Random tree Besov priors -- Towards fractal imaging
Hanne Kekkonen, Matti Lassas, Eero Saksman, and Samuli Siltanen

TL;DR
This paper introduces a novel wavelet-based fractal prior for inverse problems that preserves edges and has well-defined infinite-dimensional properties, with applications in denoising.
Contribution
It presents a new Besov space-based prior with fractal characteristics and an efficient algorithm for MAP estimation in denoising tasks.
Findings
Realisations of the prior lie in Besov spaces with controlled singularities.
The prior exhibits fractal behavior with small Hausdorff dimension.

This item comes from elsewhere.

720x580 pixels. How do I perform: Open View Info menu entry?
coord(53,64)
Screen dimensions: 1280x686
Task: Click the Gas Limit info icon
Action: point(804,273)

An efficient MAP estimation algorithm was developed for denoising.
Abstract
We propose alternatives to Bayesian a priori distributions that are frequently used in the study of inverse problems. Our aim is to construct priors that have similar good edge-preserving properties as total variation or Mumford-Shah priors but correspond to well defined infinite-dimensional random variables, and can be approximated by finite-dimensional random variables. We introduce a new wavelet-based model, where the non zero coefficient are chosen in a systematic way so that prior draws have certain fractal behaviour. We show that realisations of this new prior take values in some Besov spaces and have singularities only on a small set that has a certain Hausdorff dimension. We also introduce an efficient algorithm for calculating the MAP estimator, arising from the the new prior, in denoising problem.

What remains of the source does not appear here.